● **Work request**:
Among the entries below, how many lines contain the string "chevron"? Only the number is wanted.

● **Data supplied**:
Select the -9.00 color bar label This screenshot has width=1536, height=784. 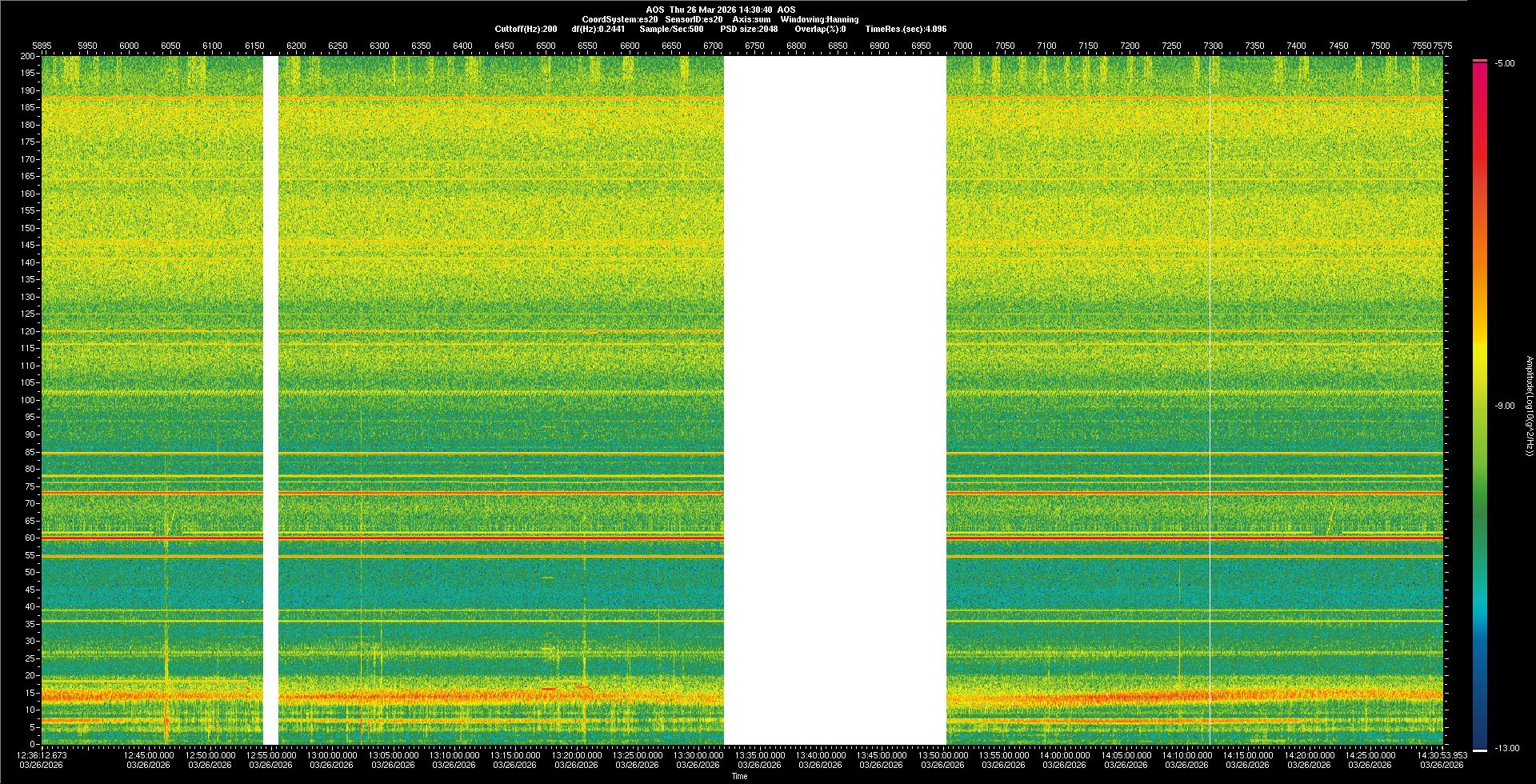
--
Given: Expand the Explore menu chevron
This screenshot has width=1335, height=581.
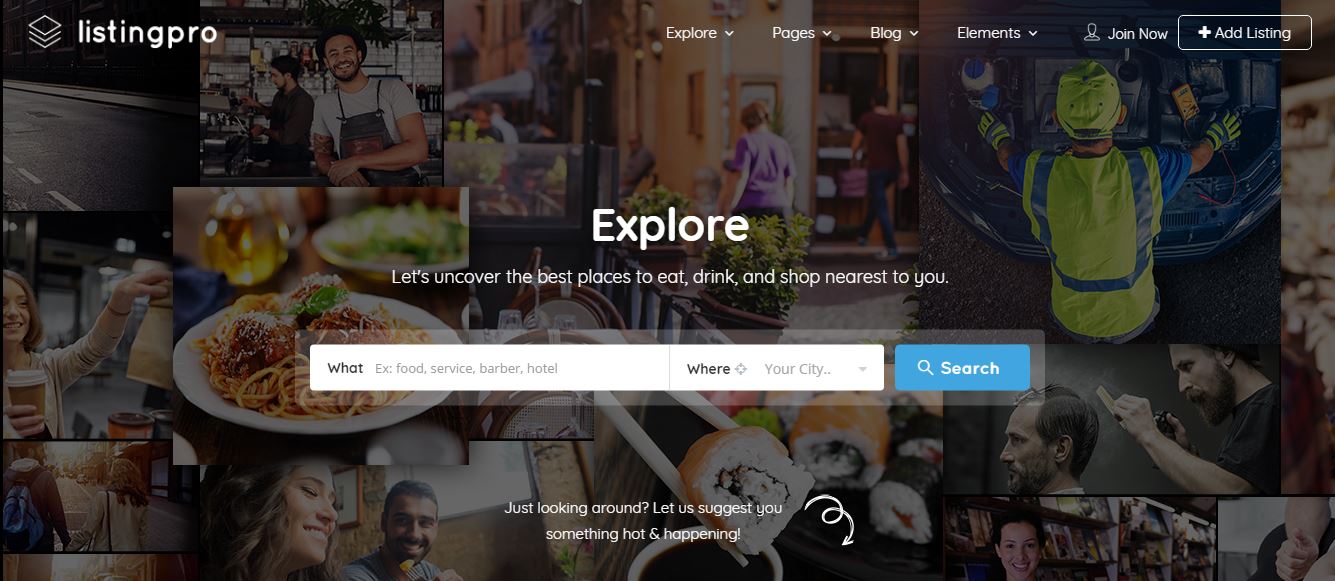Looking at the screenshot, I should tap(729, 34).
---
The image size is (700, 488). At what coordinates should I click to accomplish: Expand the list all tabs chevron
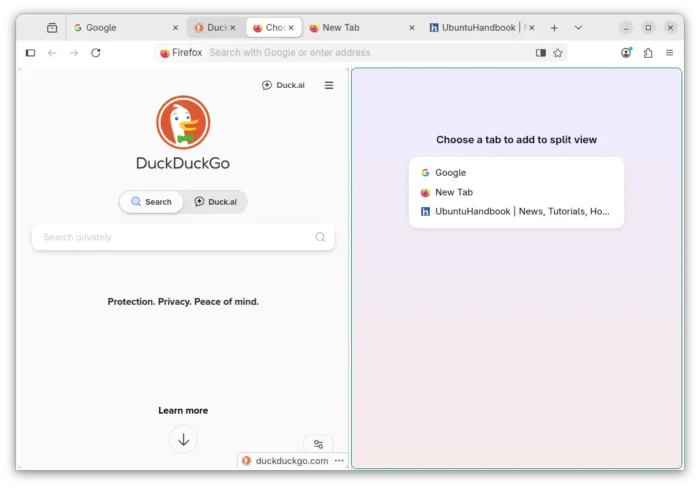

● **Written response**:
2